* [Required work]: All lines from the start of the listing below through the line containing "Given: Choose the Upravit teď radio button" are to be written out again exactly, and no others.

* [Material for this task]:
· · · · ·
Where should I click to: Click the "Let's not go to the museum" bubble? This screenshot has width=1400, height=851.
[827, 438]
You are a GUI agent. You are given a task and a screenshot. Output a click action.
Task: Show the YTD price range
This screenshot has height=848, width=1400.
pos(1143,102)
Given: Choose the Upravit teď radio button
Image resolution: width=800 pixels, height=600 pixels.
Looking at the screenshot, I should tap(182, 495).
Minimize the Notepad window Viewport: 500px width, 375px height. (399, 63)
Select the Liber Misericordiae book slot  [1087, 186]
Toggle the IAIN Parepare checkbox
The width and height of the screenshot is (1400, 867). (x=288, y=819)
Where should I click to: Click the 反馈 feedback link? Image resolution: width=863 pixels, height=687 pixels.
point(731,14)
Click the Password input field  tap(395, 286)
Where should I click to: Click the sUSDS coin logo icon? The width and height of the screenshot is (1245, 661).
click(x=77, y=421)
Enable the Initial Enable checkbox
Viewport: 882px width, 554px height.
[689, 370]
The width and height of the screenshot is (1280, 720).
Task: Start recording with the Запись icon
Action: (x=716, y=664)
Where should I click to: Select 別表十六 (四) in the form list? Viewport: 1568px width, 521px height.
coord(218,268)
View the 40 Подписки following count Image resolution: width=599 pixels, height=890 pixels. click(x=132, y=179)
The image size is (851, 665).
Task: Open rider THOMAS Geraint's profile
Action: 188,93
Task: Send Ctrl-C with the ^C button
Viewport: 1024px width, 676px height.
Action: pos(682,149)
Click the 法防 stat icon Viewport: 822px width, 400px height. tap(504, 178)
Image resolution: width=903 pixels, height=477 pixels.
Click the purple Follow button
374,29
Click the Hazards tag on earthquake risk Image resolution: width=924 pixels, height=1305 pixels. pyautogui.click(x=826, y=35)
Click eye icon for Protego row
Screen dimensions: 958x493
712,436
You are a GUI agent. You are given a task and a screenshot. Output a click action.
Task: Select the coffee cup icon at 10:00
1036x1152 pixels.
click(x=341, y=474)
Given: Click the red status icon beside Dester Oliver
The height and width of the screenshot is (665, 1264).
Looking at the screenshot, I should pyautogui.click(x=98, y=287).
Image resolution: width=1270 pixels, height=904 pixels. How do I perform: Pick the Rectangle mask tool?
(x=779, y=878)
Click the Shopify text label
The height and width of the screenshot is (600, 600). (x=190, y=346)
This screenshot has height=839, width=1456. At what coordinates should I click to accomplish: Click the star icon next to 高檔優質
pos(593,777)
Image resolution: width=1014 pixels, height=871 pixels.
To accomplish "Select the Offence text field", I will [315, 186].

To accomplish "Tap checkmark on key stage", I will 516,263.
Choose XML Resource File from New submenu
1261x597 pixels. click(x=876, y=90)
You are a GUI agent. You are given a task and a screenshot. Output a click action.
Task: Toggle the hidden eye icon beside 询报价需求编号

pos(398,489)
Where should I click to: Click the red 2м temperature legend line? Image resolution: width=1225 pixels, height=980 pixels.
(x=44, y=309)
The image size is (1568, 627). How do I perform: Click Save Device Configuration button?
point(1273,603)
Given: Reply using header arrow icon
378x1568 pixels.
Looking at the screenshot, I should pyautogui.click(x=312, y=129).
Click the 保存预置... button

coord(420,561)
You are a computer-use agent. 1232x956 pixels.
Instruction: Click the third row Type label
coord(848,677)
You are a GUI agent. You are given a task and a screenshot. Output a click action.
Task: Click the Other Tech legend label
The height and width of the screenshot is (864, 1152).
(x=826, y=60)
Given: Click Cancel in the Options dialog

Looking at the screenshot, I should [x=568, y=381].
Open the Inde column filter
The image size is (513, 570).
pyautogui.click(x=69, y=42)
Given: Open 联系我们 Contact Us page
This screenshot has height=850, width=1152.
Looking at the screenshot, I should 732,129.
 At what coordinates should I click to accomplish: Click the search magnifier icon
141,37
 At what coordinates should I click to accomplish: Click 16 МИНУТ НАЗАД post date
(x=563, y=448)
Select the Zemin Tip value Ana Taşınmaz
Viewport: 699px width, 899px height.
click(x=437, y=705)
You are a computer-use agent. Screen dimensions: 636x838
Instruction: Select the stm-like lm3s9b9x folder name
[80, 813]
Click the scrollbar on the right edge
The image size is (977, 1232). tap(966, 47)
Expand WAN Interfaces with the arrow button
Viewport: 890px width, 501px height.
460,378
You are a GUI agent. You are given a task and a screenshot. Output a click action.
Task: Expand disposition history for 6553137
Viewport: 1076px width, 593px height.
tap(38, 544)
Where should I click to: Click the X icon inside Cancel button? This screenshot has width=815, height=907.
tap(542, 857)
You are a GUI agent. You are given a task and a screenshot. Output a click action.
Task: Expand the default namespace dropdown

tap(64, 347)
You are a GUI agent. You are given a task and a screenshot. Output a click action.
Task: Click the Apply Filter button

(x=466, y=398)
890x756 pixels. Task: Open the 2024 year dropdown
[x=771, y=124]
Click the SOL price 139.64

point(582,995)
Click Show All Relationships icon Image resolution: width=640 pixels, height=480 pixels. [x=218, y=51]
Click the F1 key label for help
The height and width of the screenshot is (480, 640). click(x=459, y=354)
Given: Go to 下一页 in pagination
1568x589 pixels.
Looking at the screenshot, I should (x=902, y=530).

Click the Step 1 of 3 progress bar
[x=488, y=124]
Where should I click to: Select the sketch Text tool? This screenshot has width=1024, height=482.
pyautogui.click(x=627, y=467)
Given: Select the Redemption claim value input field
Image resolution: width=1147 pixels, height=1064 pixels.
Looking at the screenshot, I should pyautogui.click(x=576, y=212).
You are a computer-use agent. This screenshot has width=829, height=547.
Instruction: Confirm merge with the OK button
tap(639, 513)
· · · · ·
* [Task solution]:
Where should I click to: Click the "Let's not go to the museum" bubble? This screenshot has width=1400, height=851.
[827, 438]
You are a GUI agent. You are given a task and a screenshot. Output a click action.
Task: Show the YTD price range
This screenshot has height=848, width=1400.
pos(1143,102)
Given: Choose the Upravit teď radio button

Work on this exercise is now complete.